## Request
Extract the lines of the data below, starting with the line that contains "The width and" and going on through the line that contains "point(473,812)", and copy them out word for word. Leave the pictures out of your answer.

## Available data

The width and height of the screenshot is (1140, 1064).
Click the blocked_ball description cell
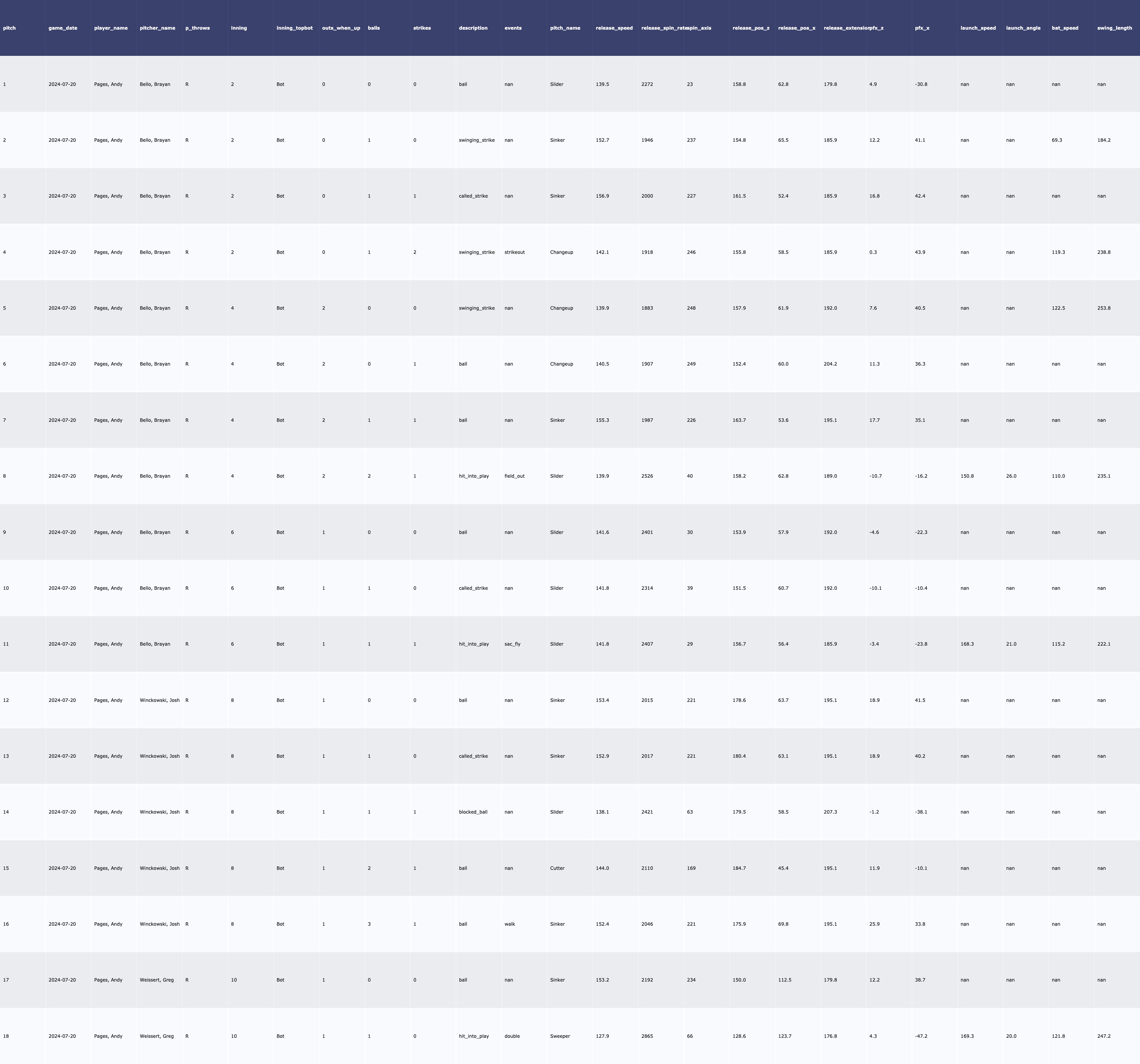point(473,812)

* * *

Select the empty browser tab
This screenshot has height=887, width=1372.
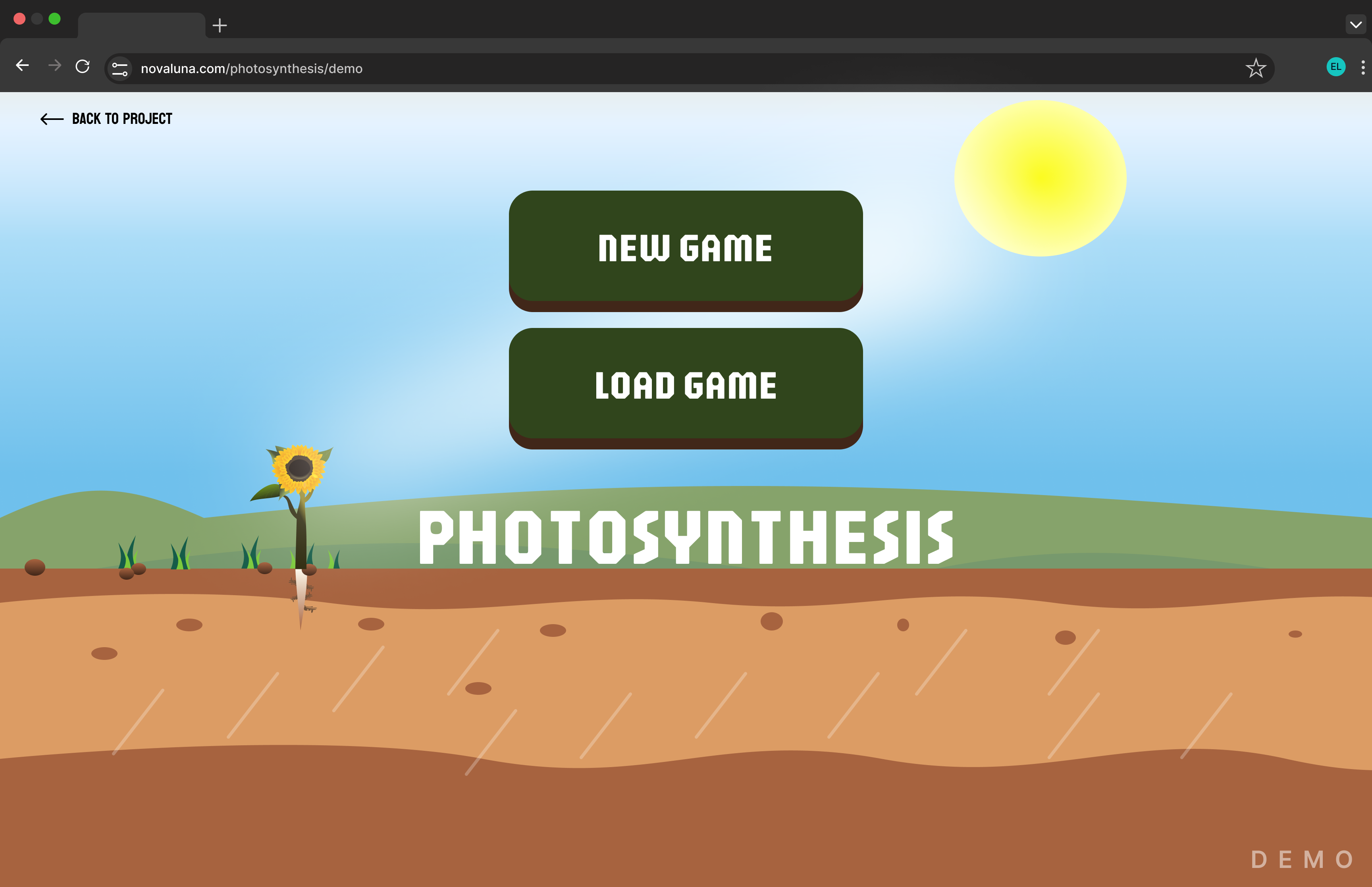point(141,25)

## Solution
The width and height of the screenshot is (1140, 1064).
Click the blocked_ball description cell
point(473,812)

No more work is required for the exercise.